> Supplied material:

————————

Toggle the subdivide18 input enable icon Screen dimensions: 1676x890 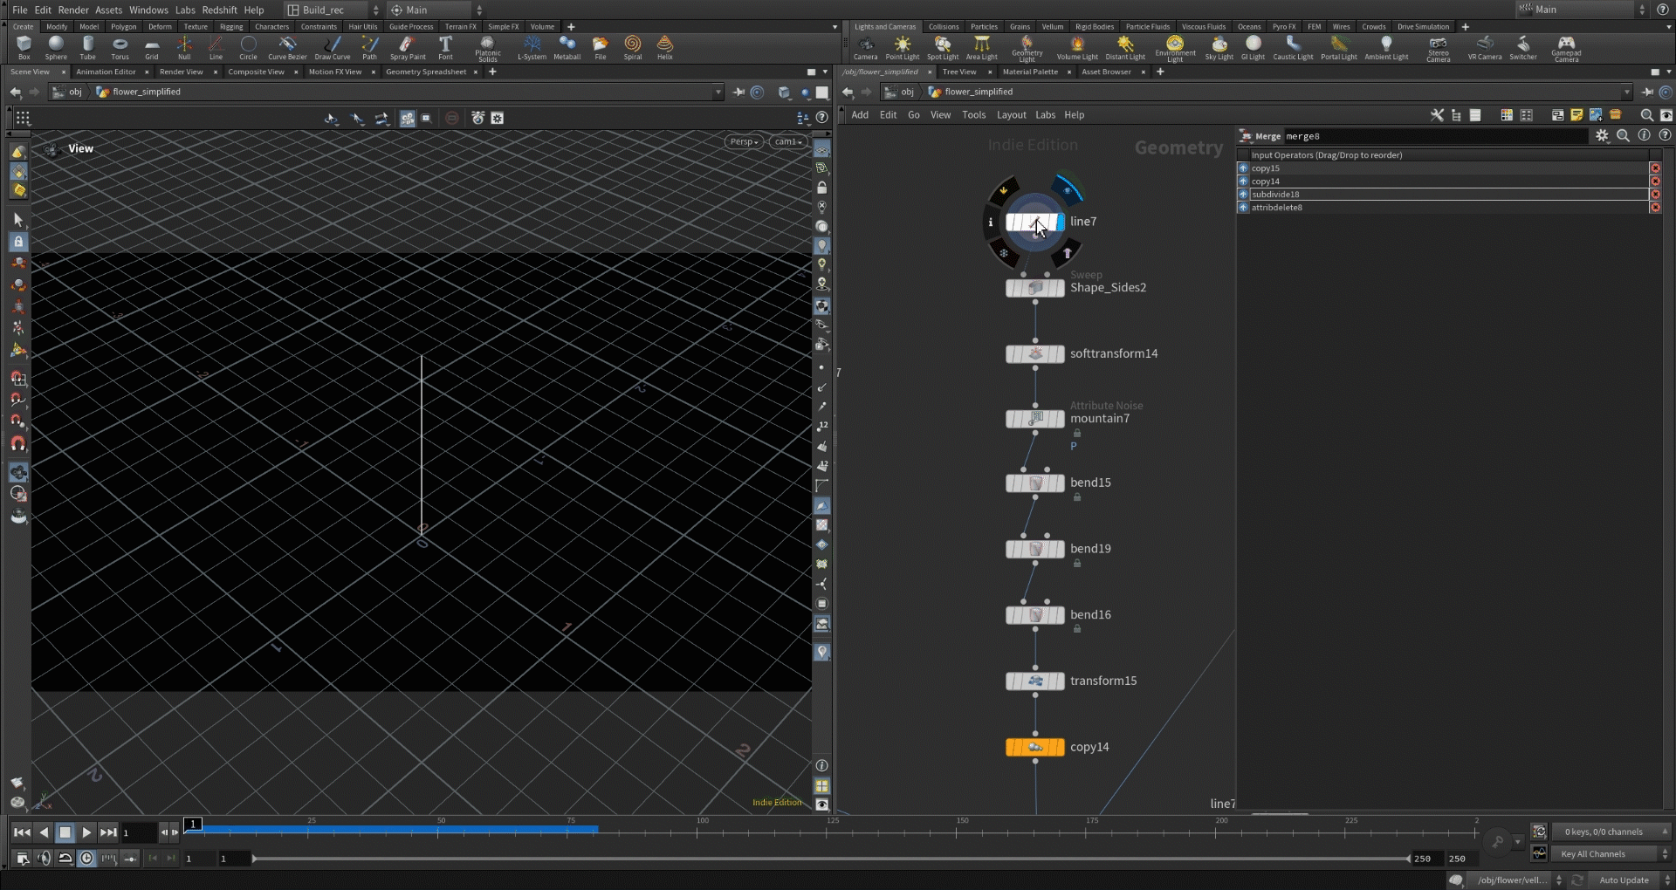tap(1243, 195)
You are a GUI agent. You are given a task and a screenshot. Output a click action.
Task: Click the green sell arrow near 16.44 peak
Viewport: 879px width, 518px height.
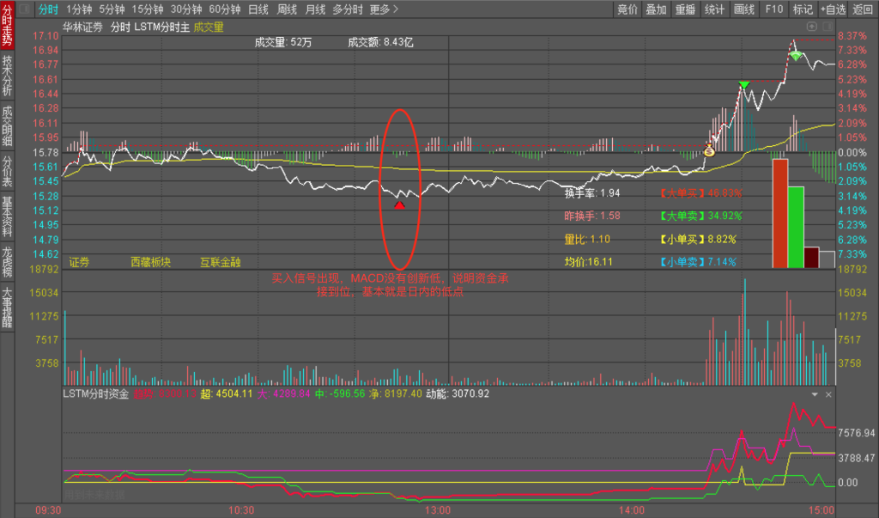(x=744, y=85)
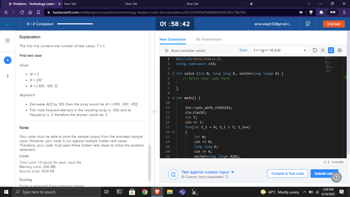Open editor settings gear icon

339,50
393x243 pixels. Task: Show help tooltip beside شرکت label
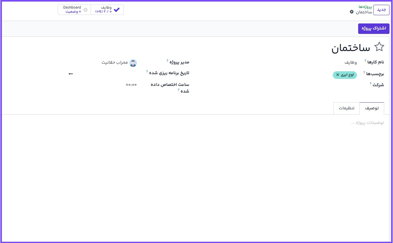[370, 83]
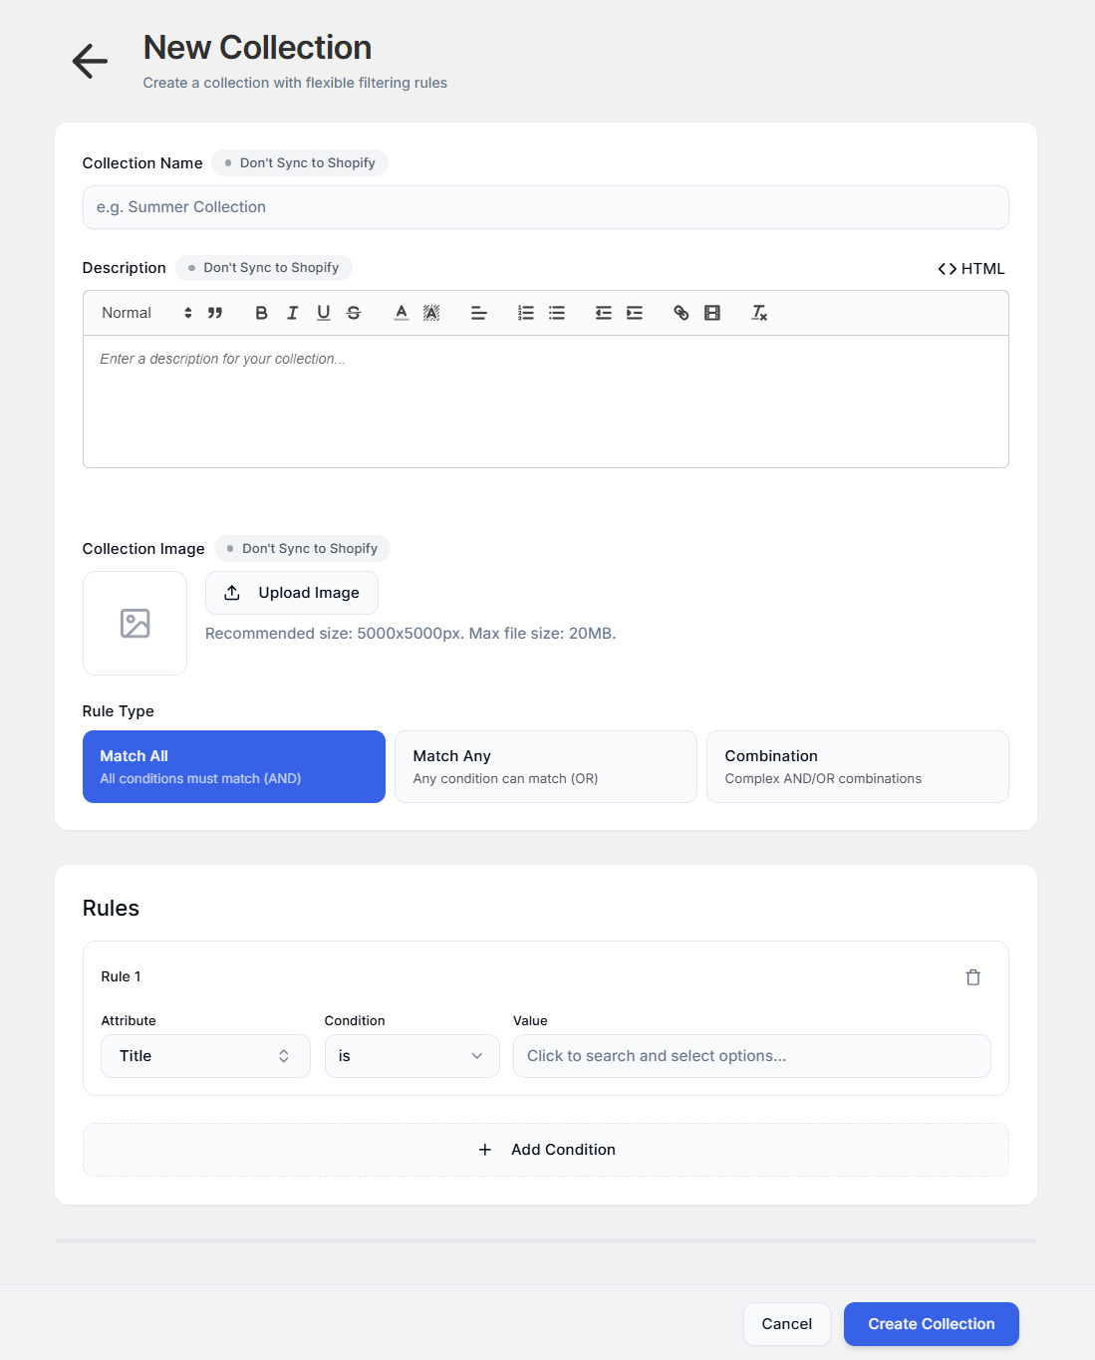The width and height of the screenshot is (1095, 1360).
Task: Toggle bold formatting in the description editor
Action: coord(261,312)
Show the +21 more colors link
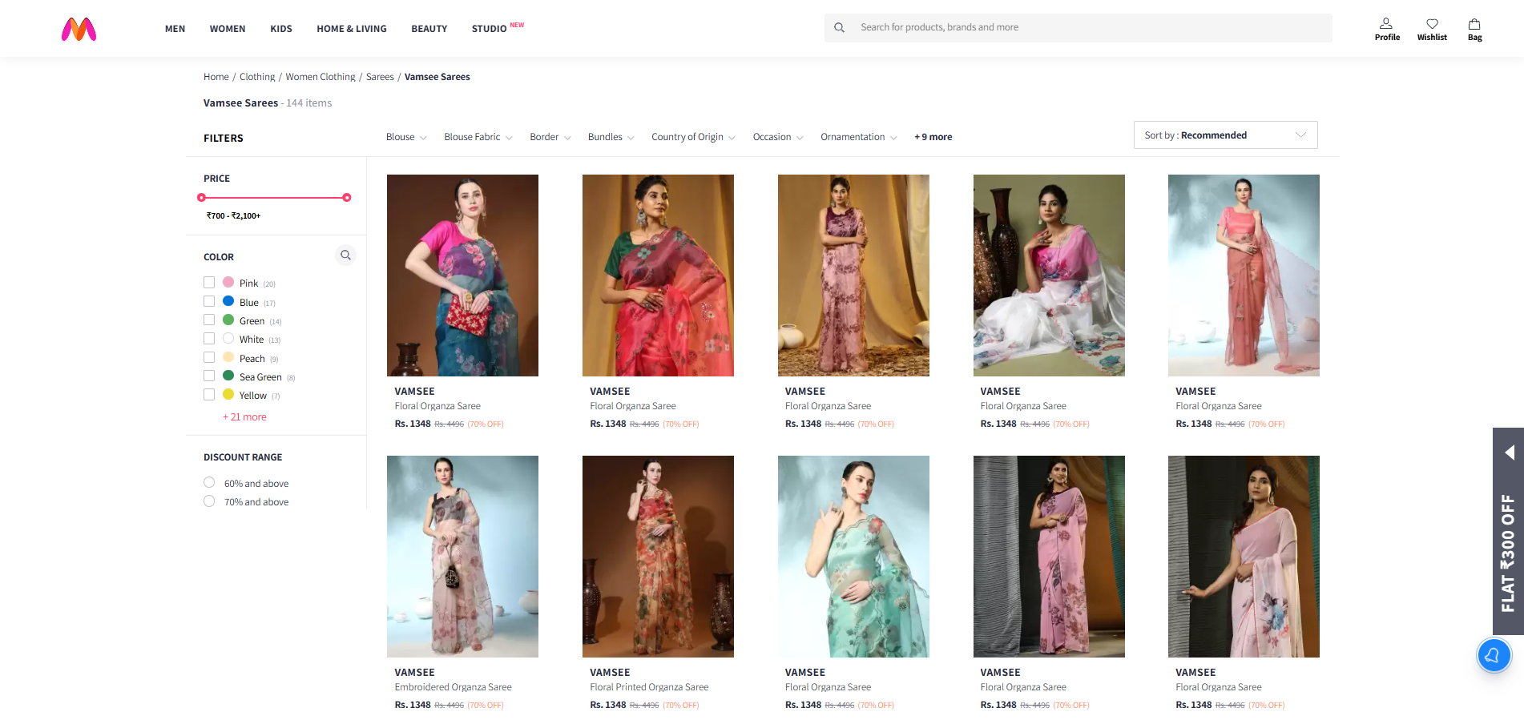Screen dimensions: 1524x728 pyautogui.click(x=244, y=417)
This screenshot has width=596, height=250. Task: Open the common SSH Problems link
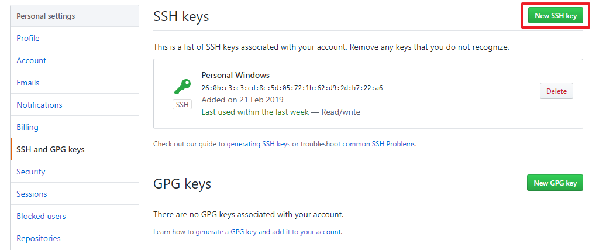point(379,144)
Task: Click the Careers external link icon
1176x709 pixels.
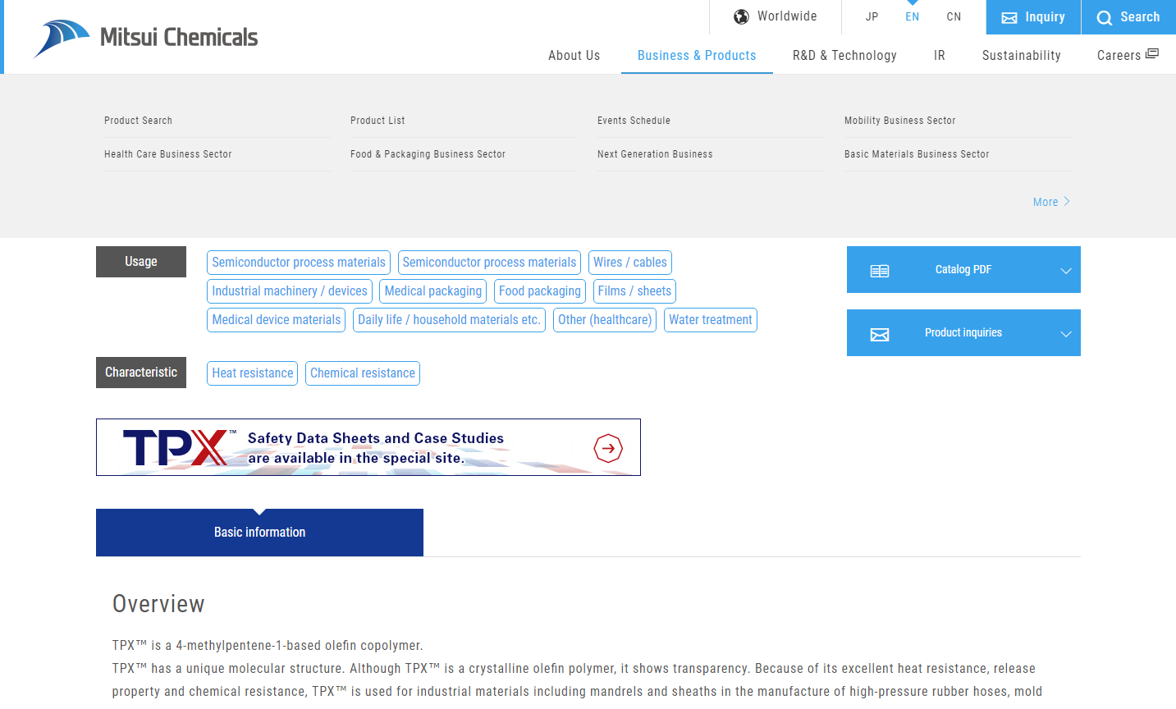Action: tap(1152, 54)
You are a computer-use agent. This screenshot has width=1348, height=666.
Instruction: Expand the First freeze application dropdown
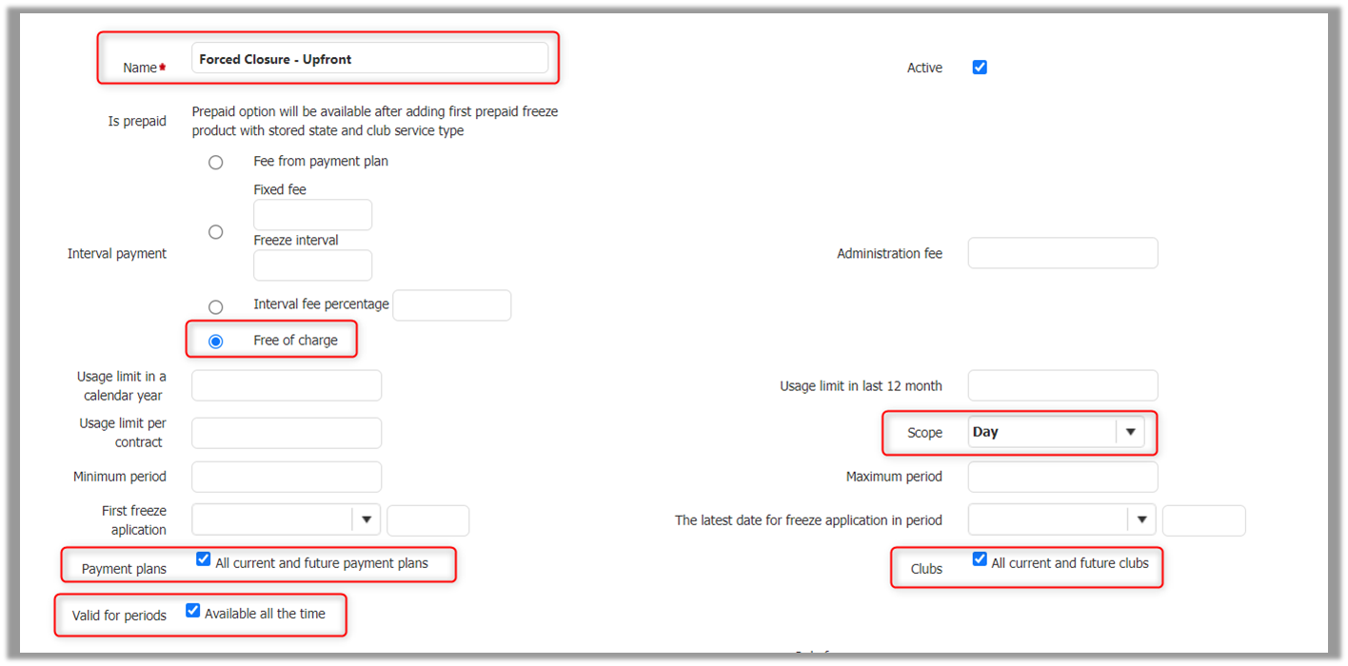(367, 520)
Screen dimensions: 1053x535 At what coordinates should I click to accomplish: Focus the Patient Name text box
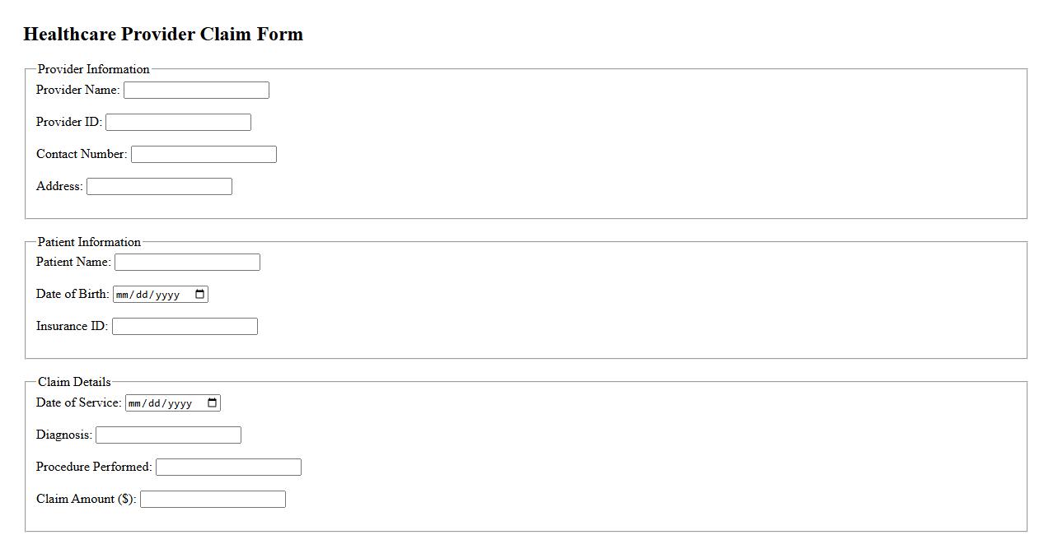(x=187, y=263)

————————

> What is needed: All lines from the one holding "Screen dimensions: 1053x535" to the end of the listing above need to be duplicated exactly. None of the pictures should be included.

> Task output:
Screen dimensions: 1053x535 At what coordinates should I click to accomplish: Focus the Patient Name text box
(x=187, y=263)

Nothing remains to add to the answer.